WHAT TO DO: Transcribe the line holding "The height and" together with every line after it, through the end of the records, exactly and with no pictures.

(Stored data entries)
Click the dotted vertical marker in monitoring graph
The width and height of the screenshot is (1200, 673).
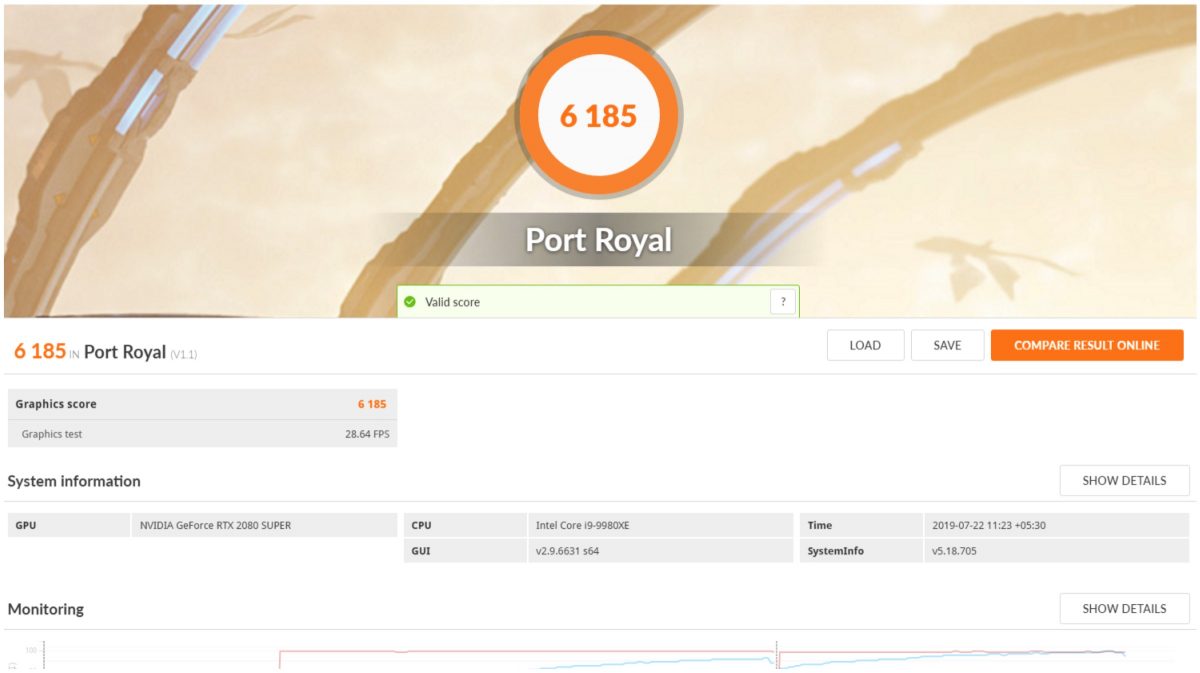777,655

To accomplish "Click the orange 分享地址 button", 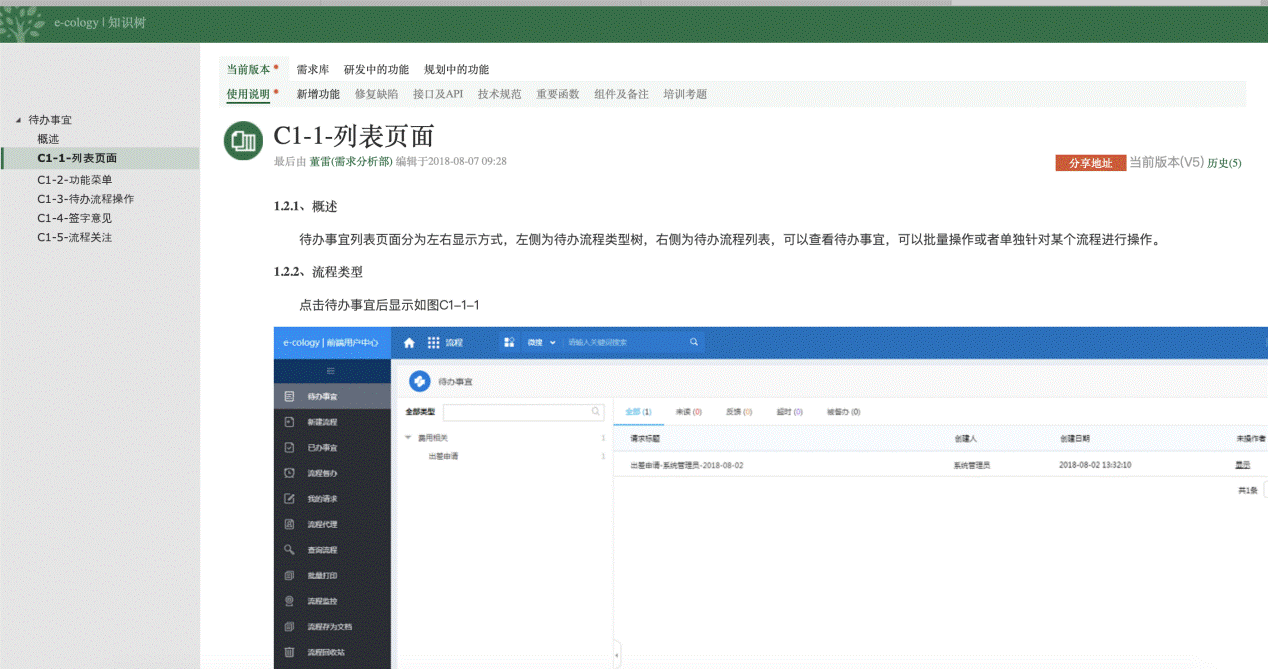I will pyautogui.click(x=1090, y=163).
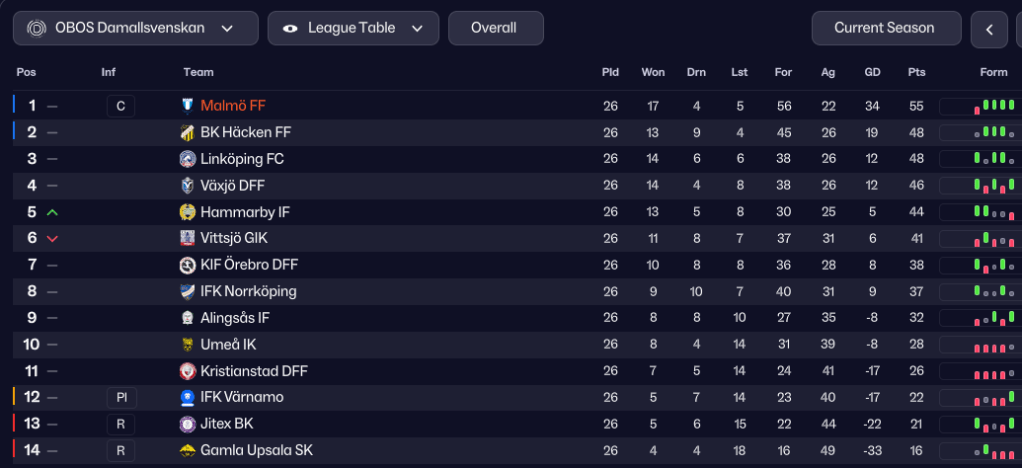The image size is (1022, 468).
Task: Click the BK Häcken FF club badge
Action: tap(187, 132)
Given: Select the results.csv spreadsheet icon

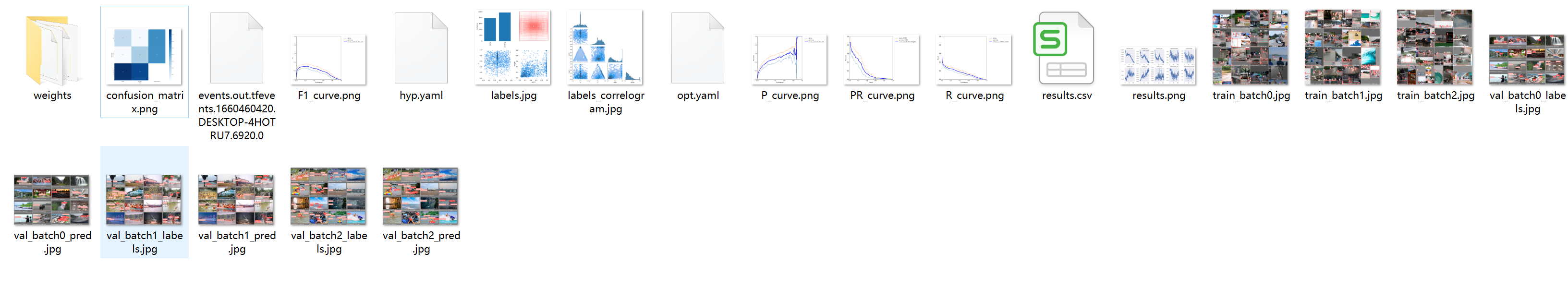Looking at the screenshot, I should (x=1066, y=48).
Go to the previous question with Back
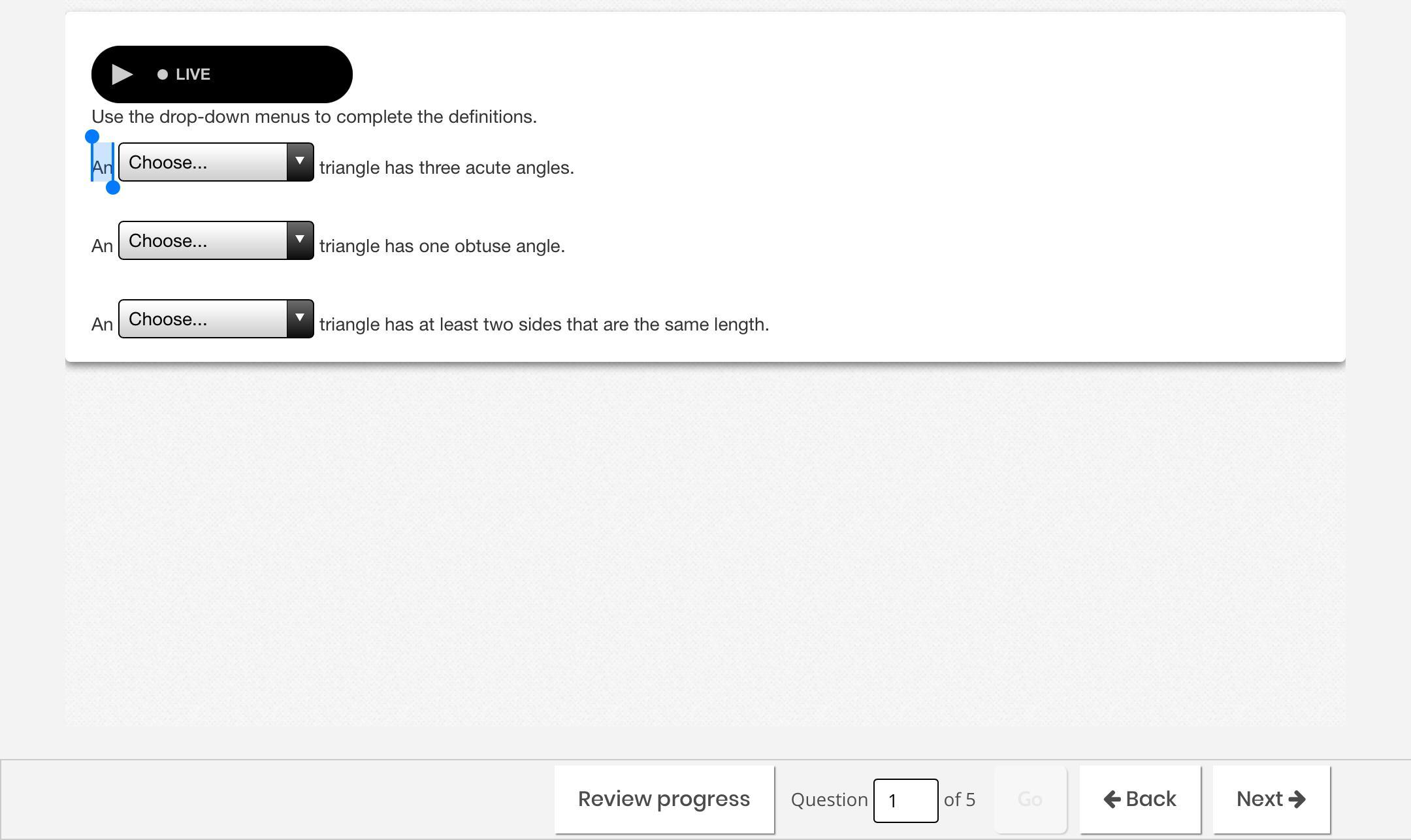Screen dimensions: 1411x840 pos(1140,800)
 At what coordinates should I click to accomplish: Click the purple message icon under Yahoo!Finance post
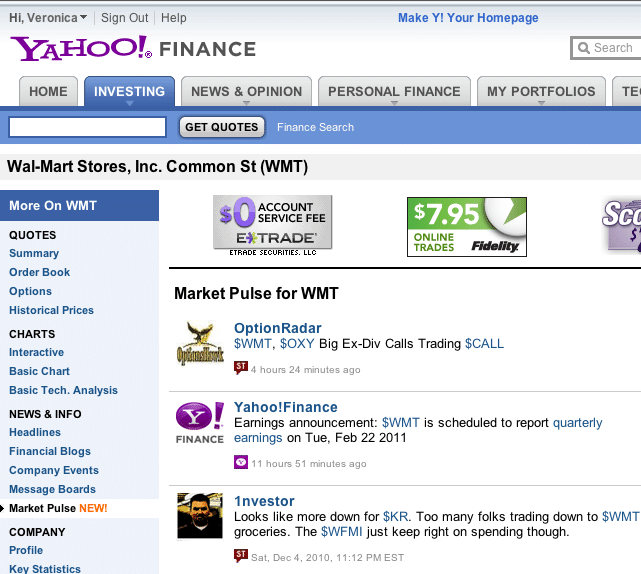pyautogui.click(x=240, y=463)
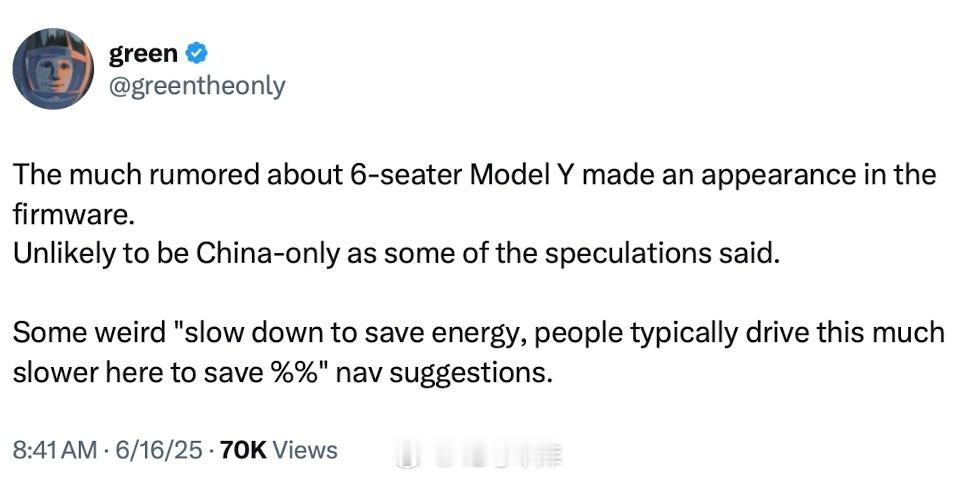Click the word "speculations"

pos(621,253)
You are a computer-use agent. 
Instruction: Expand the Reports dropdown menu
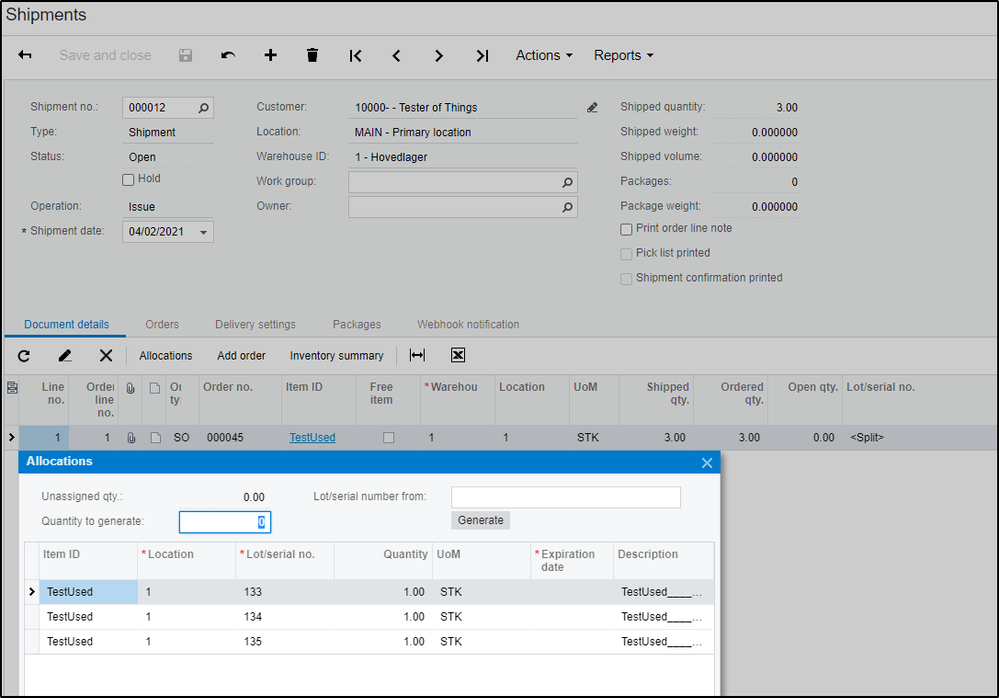click(623, 56)
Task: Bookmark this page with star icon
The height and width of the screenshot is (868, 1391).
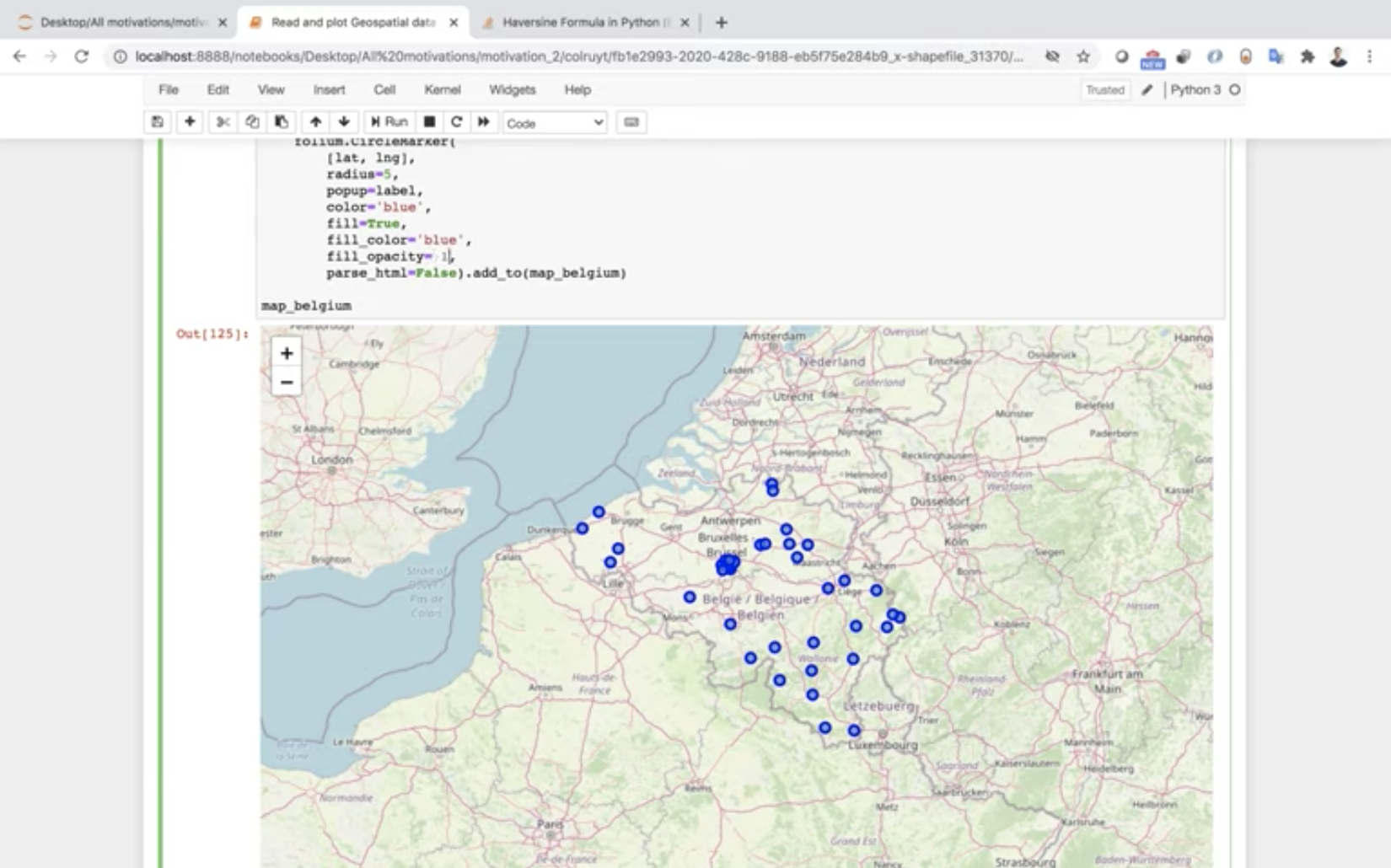Action: 1083,56
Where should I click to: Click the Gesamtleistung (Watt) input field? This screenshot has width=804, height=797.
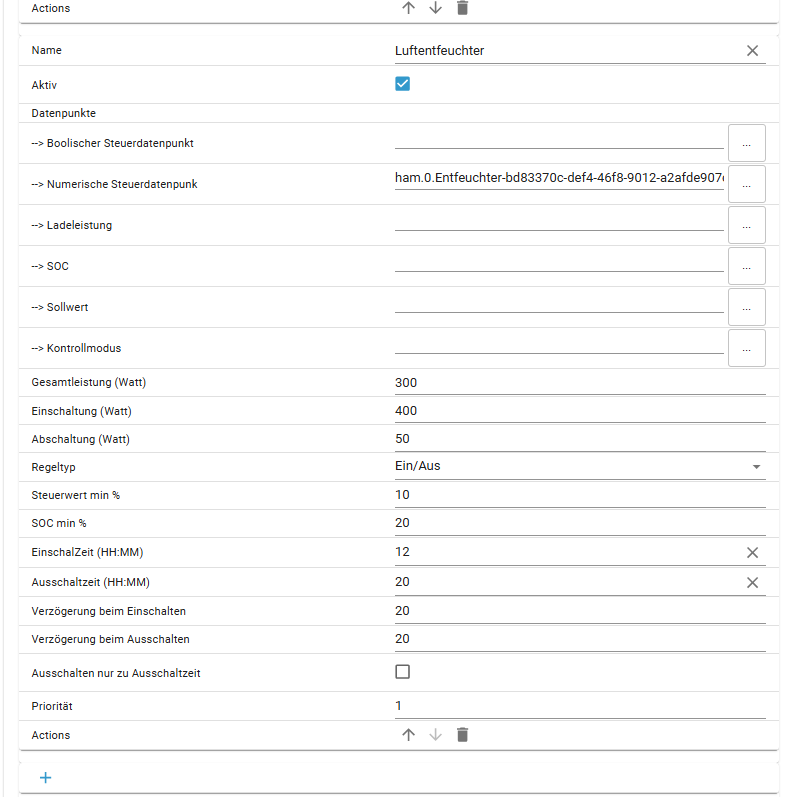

TASK ANSWER:
The height and width of the screenshot is (868, 1391).
Action: 1083,56
Where should I click to: Click the Gesamtleistung (Watt) input field? This screenshot has width=804, height=797.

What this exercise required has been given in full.